- **REQUIRED WORK**
Set down exactly the lines in the records below that run from the line with "Click into the Administrator Email field" to the line with "Add a new file", inclusive, and nothing more.

- **GIVEN RECORDS**
-------

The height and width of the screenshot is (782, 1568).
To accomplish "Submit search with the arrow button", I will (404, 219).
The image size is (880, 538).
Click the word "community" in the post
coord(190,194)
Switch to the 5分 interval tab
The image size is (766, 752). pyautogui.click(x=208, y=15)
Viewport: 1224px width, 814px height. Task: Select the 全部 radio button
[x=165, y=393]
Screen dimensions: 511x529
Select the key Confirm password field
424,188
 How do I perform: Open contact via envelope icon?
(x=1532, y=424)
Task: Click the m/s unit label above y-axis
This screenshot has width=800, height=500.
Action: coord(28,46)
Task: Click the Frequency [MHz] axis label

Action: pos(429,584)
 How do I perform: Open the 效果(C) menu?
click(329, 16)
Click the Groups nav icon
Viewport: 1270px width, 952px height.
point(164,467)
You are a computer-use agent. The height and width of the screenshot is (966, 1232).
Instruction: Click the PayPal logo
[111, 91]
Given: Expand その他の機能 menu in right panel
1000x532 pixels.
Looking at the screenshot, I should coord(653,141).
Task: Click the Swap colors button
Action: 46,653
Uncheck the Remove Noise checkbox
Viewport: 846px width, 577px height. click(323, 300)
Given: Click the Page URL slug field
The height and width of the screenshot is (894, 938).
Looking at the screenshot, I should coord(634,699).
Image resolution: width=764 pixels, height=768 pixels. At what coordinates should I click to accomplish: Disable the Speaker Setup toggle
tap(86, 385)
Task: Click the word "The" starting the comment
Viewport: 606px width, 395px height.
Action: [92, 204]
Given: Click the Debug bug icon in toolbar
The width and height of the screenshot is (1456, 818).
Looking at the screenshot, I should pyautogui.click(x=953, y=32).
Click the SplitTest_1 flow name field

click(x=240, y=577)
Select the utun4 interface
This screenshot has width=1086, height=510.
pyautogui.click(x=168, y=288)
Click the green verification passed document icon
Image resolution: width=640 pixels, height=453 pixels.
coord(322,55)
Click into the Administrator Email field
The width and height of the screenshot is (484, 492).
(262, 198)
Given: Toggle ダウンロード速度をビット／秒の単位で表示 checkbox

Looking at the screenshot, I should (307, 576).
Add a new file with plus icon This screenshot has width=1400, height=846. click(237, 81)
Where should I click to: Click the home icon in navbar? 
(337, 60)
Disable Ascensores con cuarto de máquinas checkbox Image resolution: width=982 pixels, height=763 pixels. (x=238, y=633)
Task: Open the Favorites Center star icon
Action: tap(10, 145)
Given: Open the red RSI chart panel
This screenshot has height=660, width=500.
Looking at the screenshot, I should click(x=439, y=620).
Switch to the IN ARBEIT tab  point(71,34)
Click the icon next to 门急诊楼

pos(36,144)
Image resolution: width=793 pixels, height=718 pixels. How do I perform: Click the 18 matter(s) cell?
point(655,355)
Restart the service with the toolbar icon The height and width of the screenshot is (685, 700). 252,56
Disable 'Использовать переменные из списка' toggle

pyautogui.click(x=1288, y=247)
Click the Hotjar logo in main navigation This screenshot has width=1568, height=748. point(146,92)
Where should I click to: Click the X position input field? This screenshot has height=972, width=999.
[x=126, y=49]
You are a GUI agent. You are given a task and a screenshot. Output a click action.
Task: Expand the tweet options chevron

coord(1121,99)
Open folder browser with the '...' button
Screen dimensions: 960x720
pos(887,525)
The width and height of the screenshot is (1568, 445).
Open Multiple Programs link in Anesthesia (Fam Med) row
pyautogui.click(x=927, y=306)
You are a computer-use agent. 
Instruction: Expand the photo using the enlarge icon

-------

- **RESPONSE TO THE EXERCISE**
Click into the Administrator Email field
The width and height of the screenshot is (484, 492).
(262, 198)
Given: Toggle ダウンロード速度をビット／秒の単位で表示 checkbox

Looking at the screenshot, I should (307, 576).
Add a new file with plus icon This screenshot has width=1400, height=846. click(237, 81)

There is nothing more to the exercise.